Chose merveilleuse, que les passions, les préjugés, les intérêts qui dirigent le plus petit être, que les plus faibles touches qui émeuvent le nerf le plus délicat, et qui, dans une cervelle humaine, font naître la plus vague pensée, deviennent autant d’anneaux dans la grande chaîne de la nature !


« Regarde, cria la Fée, les palais en ruine de Palmyre. Regarde où la grandeur a grimacé ! regarde où le plaisir a souri ! Qu’en reste-t-il maintenant ? Le souvenir de l’ineptie et de la honte. Qu’y a-t-il là d’immortel ? Rien. Ces restes subsistent pour raconter une mélancolique histoire, pour donner un avertissement terrible ; et bientôt l’oubli emportera silencieusement les débris de cette gloire. Là, des monarques et des conquérants écrasèrent fièrement des millions de prosternés ; — tremblements de terre de la race humaine, oubliés comme le reste, quand la ruine qui marque leur secousse aura disparu.

« À côté du Nil éternel, les pyramides ont surgi. Le Nil poursuivra sa route immuable ; les pyramides tomberont. Non, pas une pierre ne restera dressée pour dire où elles se dressèrent. Leur écroulement sera oublié comme le nom de leur constructeur.

« Où Athènes, Rome et Sparte existèrent, est maintenant un désert moral. Ces huttes chétives et misérables, ces palais plus misérables, contrastent avec les vieux temples qui, maintenant, s’effondrent en oubli ! Les longues et solitaires colonnades, à travers lesquelles erre le spectre de la liberté, font l’effet d’un air bien connu qu’on a aimé entendre dans quelque scène chère et dont on se souvient avec tristesse. Oh ! mais comme le contraste est plus frappant et plus triste dans la nature humaine ! Là où Socrate expira, victime d’un tyran, — un fou, un lâche répand la mort autour de lui, puis, frémissant, trouve la sienne. Là où Cicéron et Antonin vécurent, un moine hypocrite, sous un capuchon, prie, blasphème et ment.

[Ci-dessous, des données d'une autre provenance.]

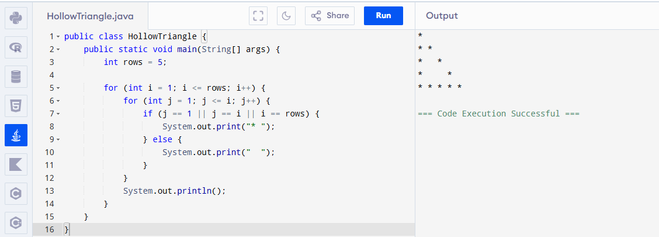Click the Output panel header
The image size is (659, 237).
click(x=442, y=16)
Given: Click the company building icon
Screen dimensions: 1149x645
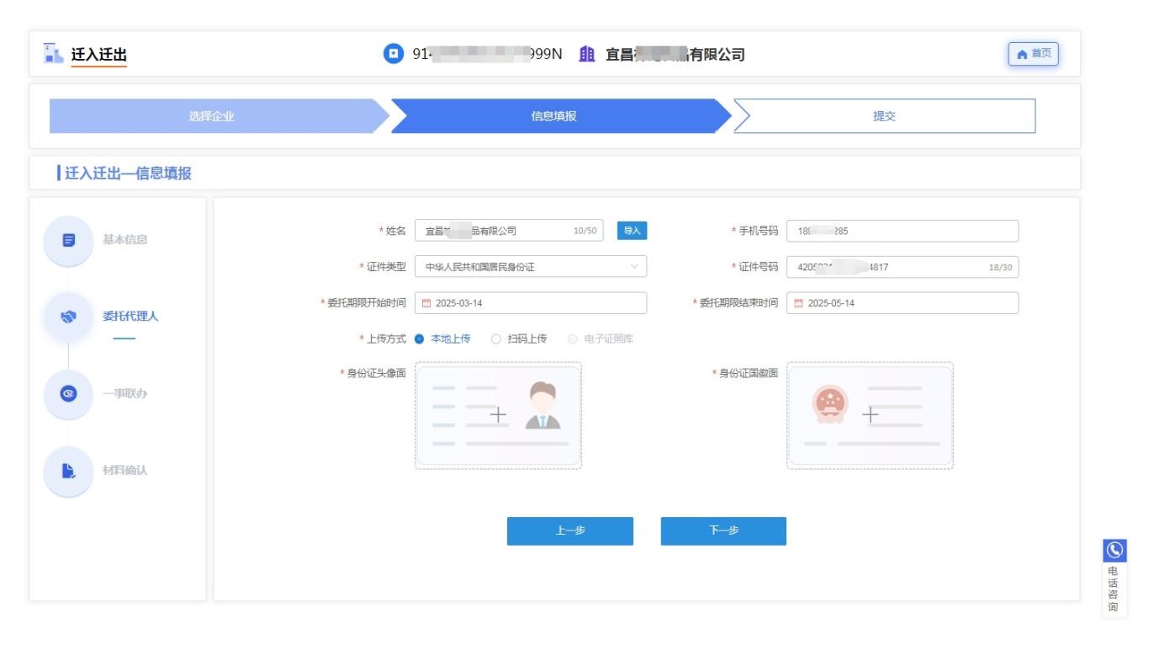Looking at the screenshot, I should 588,54.
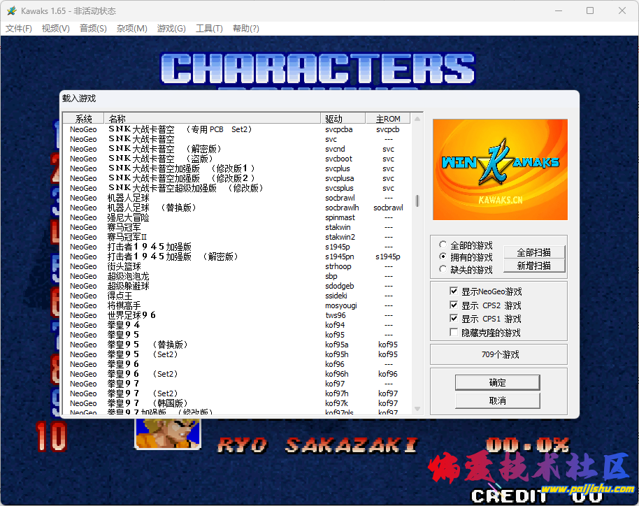Image resolution: width=639 pixels, height=506 pixels.
Task: Click the 新增扫描 button
Action: click(535, 266)
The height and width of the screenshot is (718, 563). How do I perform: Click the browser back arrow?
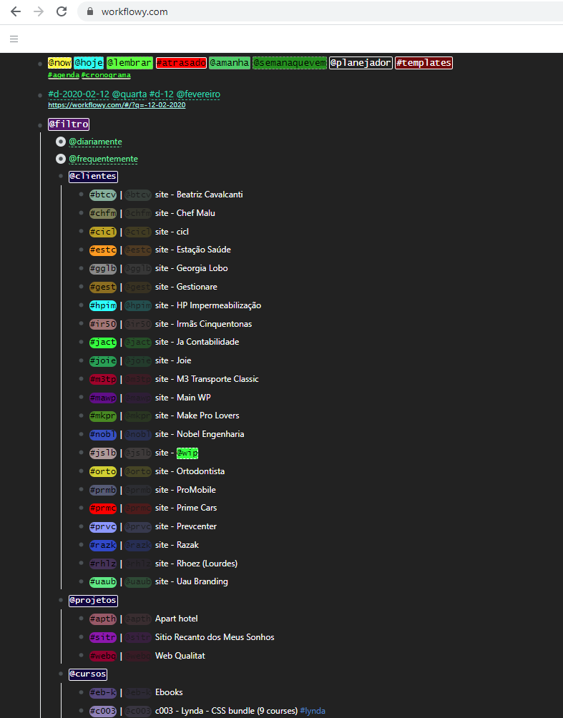16,11
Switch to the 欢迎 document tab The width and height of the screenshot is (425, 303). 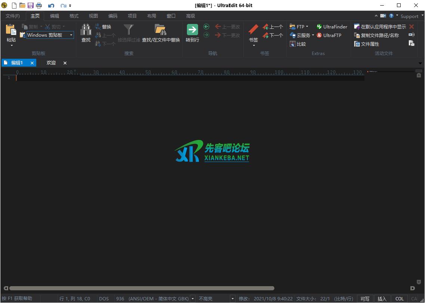51,63
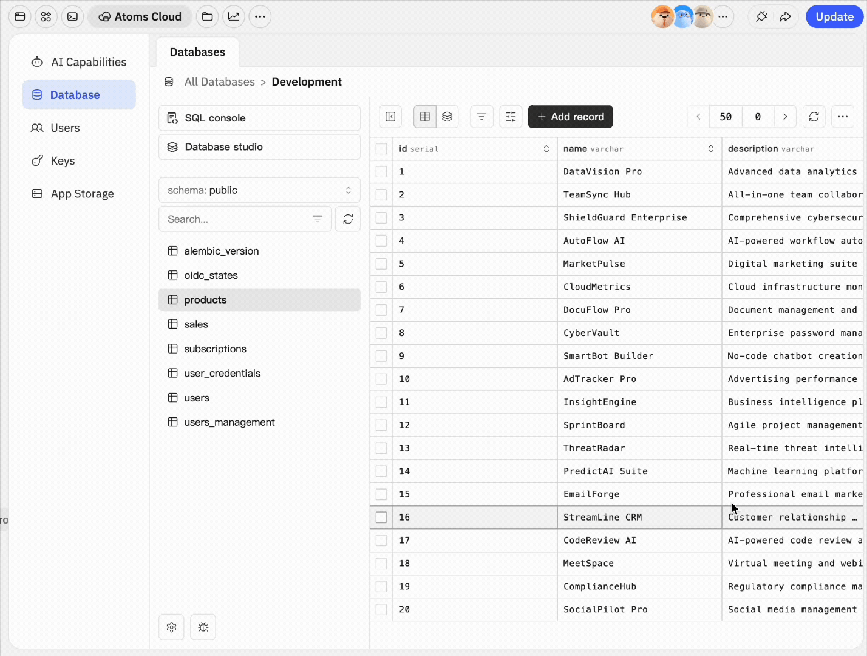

» Esprit ! il y a dix mille ans à peine, — dans la savane où maintenant le sauvage boit le sang de son ennemi et, singeant les fils de l’Europe, entonne le chant impie de la guerre, — existait une cité grandiose, métropole du continent occidental. Là, maintenant, la colonne couverte de mousse, rongée par la morsure impitoyable du temps, et qui, jadis, paraissait devoir survivre à tout excepté à la ruine de la patrie, là, la vaste forêt si âpre dans la beauté inculte de ses jardins devenus sauvages, semblent, au visiteur involontaire dont le hasard a retenu le pas, avoir toujours existé ainsi, depuis que la terre est ce qu’elle est.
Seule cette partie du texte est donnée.